_WORK TO BE COMPLETED_: Start with the first line of the records below. Output each line exactly, ending with the one that contains "Un commentaire (163, 101)".

───── DATA SHOWN

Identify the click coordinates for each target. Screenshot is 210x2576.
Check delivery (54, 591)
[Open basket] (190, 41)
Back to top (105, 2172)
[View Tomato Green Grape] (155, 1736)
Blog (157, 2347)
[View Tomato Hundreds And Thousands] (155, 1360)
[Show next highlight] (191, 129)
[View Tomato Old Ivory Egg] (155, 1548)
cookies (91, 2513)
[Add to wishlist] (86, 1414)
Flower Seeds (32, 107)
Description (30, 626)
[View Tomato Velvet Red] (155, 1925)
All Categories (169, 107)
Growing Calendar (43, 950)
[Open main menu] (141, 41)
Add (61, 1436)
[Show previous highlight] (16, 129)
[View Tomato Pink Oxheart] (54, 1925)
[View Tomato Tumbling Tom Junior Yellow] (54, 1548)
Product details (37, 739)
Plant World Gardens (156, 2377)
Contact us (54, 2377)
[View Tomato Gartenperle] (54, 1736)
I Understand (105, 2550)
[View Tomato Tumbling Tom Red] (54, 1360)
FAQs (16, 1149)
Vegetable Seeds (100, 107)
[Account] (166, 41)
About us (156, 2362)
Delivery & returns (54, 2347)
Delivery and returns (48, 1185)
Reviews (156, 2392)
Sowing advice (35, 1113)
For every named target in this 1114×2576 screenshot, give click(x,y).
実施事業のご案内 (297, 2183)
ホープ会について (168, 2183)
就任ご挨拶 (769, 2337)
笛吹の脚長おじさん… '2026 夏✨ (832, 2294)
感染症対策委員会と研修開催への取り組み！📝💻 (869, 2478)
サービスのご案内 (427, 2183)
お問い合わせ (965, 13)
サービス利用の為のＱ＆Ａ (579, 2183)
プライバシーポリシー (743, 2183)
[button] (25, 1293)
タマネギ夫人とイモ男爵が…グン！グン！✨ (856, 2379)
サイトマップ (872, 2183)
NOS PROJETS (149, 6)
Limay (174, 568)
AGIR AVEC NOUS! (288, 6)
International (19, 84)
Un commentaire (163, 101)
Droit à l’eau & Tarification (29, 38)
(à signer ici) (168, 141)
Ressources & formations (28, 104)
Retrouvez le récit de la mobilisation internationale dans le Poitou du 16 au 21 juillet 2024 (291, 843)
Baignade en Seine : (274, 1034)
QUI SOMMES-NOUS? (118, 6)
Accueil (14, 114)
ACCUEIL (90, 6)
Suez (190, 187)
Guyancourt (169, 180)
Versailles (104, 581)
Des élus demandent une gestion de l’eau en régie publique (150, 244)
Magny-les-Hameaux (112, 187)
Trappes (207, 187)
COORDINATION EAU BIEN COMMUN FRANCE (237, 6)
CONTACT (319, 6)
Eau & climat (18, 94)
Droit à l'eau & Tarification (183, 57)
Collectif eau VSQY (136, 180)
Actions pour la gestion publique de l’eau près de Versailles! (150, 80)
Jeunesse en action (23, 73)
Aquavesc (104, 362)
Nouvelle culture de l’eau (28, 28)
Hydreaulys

──────────

_OUTPUT OF THE TASK_:
Identify the click coordinates for each target. Screenshot is 210x2576.
Check delivery (54, 591)
[Open basket] (190, 41)
Back to top (105, 2172)
[View Tomato Green Grape] (155, 1736)
Blog (157, 2347)
[View Tomato Hundreds And Thousands] (155, 1360)
[Show next highlight] (191, 129)
[View Tomato Old Ivory Egg] (155, 1548)
cookies (91, 2513)
[Add to wishlist] (86, 1414)
Flower Seeds (32, 107)
Description (30, 626)
[View Tomato Velvet Red] (155, 1925)
All Categories (169, 107)
Growing Calendar (43, 950)
[Open main menu] (141, 41)
Add (61, 1436)
[Show previous highlight] (16, 129)
[View Tomato Pink Oxheart] (54, 1925)
[View Tomato Tumbling Tom Junior Yellow] (54, 1548)
Product details (37, 739)
Plant World Gardens (156, 2377)
Contact us (54, 2377)
[View Tomato Gartenperle] (54, 1736)
I Understand (105, 2550)
[View Tomato Tumbling Tom Red] (54, 1360)
FAQs (16, 1149)
Vegetable Seeds (100, 107)
[Account] (166, 41)
About us (156, 2362)
Delivery & returns (54, 2347)
Delivery and returns (48, 1185)
Reviews (156, 2392)
Sowing advice (35, 1113)
For every named target in this 1114×2576 screenshot, give click(x,y).
実施事業のご案内 (297, 2183)
ホープ会について (168, 2183)
就任ご挨拶 (769, 2337)
笛吹の脚長おじさん… '2026 夏✨ (832, 2294)
感染症対策委員会と研修開催への取り組み！📝💻 (869, 2478)
サービスのご案内 (427, 2183)
お問い合わせ (965, 13)
サービス利用の為のＱ＆Ａ (579, 2183)
プライバシーポリシー (743, 2183)
[button] (25, 1293)
タマネギ夫人とイモ男爵が…グン！グン！✨ (856, 2379)
サイトマップ (872, 2183)
NOS PROJETS (149, 6)
Limay (174, 568)
AGIR AVEC NOUS! (288, 6)
International (19, 84)
Un commentaire (163, 101)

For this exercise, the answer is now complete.